There are two types of shares that you can invest in: common stock and preferred stock. These types of stock differ in price, perks and power. It’s important to understand the difference between common and preferred stock so that you know exactly what you’re getting out of your investment.
Preferred stock definition
Preferred stock, also known as preference shares, are shares in a company that are given priority over common stocks when it comes to dividend payments. While bonds are prioritized over preferred stock, shareholders of preferred stock are always paid dividends before common stock dividends are paid out. Typically, preferred stocks have a fixed dividend, unlike common stocks.
While common stock shareholders have voting rights within the organization, this right is generally not afforded to holders of preferred stock. Common shareholders are usually entitled to one vote per share owned. Shareholder votes are used for corporate policies and business decisions, meaning having the power to vote gives you some influence in the direction of the company.
Preferred shareholders forgo voting power in lieu of fixed, prioritized dividends. Generally, preferred stocks are more expensive than common stocks.
Types of preferred stock
There are four different categories of preferred stock: cumulative preferred stock, non-cumulative preferred stock, participating preferred stock, and convertible preferred stock.
Cumulative preferred stock
Cumulative preferred stock owners are entitled to dividend payments that were omitted in the past, before common dividends are issued. This means that any dividends not paid in prior periods since the investment was made will be paid retroactively.
Dividends are declared and paid on a periodic basis, at the discretion of the organization. If a dividend is not declared for a certain period, preferred shareholders are still entitled to that dividend, and any unpaid dividends will accumulate until the next payment is made.
Non-cumulative preferred stock
Non-cumulative preferred stock holders are not entitled to retroactive dividend payments, but otherwise have the same conditions as cumulative preferred stock.

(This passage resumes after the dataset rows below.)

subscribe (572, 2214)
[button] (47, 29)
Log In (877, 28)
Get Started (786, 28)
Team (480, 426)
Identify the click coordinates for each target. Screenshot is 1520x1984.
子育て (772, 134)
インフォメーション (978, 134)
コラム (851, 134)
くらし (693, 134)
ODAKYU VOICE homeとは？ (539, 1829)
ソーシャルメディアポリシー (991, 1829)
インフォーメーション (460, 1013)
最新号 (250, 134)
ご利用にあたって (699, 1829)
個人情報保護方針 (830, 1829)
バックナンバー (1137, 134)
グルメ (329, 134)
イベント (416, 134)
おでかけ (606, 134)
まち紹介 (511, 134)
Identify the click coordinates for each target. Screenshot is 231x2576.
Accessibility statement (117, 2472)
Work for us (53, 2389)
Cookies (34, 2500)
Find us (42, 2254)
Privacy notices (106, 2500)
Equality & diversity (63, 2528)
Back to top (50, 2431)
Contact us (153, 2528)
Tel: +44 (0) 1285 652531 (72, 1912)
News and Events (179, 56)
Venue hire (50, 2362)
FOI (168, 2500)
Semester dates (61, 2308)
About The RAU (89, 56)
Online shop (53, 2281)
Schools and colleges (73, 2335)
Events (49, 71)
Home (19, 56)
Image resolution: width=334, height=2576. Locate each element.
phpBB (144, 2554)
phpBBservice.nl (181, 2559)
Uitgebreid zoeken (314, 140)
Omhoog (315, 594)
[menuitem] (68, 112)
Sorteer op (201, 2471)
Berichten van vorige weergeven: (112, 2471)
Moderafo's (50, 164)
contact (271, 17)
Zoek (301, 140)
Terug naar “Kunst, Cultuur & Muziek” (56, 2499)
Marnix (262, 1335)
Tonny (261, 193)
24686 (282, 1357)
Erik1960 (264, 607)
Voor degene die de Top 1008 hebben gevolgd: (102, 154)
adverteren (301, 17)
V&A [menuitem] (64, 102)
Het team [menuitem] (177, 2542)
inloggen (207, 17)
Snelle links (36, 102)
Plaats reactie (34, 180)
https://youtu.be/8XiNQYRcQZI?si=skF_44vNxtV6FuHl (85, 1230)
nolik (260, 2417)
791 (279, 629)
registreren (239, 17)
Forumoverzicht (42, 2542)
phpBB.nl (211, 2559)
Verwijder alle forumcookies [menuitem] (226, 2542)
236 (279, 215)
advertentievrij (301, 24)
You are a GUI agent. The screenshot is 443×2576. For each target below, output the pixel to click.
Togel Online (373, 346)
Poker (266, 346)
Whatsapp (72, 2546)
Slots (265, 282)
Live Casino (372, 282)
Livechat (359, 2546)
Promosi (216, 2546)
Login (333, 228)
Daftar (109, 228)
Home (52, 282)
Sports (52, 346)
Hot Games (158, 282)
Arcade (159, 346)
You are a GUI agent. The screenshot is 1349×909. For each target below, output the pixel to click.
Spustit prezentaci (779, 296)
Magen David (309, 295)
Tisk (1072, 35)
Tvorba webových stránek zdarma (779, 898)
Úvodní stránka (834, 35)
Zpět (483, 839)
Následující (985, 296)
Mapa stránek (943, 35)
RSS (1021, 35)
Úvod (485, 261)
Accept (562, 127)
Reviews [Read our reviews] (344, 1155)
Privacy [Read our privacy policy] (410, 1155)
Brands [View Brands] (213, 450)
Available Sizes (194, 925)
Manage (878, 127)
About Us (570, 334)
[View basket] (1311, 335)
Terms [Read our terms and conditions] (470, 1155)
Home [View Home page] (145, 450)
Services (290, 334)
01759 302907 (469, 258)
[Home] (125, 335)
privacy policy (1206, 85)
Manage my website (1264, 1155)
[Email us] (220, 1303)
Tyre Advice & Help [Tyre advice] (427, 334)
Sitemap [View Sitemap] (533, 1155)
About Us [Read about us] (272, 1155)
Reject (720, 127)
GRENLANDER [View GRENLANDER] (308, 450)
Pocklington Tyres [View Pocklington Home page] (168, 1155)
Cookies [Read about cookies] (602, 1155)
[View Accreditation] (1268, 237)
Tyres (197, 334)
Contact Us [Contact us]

If the company skips dividend payments over a certain period, non-cumulative preferred shareholders cannot claim any payment.
Participating preferred stock
In addition to being issued the general dividend for preference shares, owners of participating preferred stock are entitled to additional dividends based on predetermined conditions. These conditions will generally be certain performance targets or benchmarks the organization hopes to reach, such as extraordinarily high profits.
Should the organization be liquidated, participating preferred shareholders may have the right to be paid back the initial purchase price of the stock in addition to a pro-rata share of any remaining proceeds distributed to common shareholders.
Convertible preferred stock
Convertible preferred stock can be converted from preferred shares into common shares. This typically occurs at the request of the shareholder, although there are some cases where the organization itself is able to convert preferred shares into common shares.
Liquidation with preference shares
In the event that an organization you own preferred shares in goes bankrupt, preference shareholders are always paid before common shareholders. Preference shareholders are still of lower priority than corporate bonds and debentures, but in the case of bankruptcy, they will have a claim to a share of the company’s assets before common shareholders do.
Preferred stock vs. common stock
The shares you choose to invest in will depend on what you wish to get out of your investment. If you’re focused solely on financial gain and you’re investing in an organization that has a history of paying substantial dividends, you should certainly consider preferred shares.
On the other hand, if you’re investing in a business that you’re passionate about and you want to have a say in the direction of the organization, then you’ll want to go for common shares, with which you retain voting rights.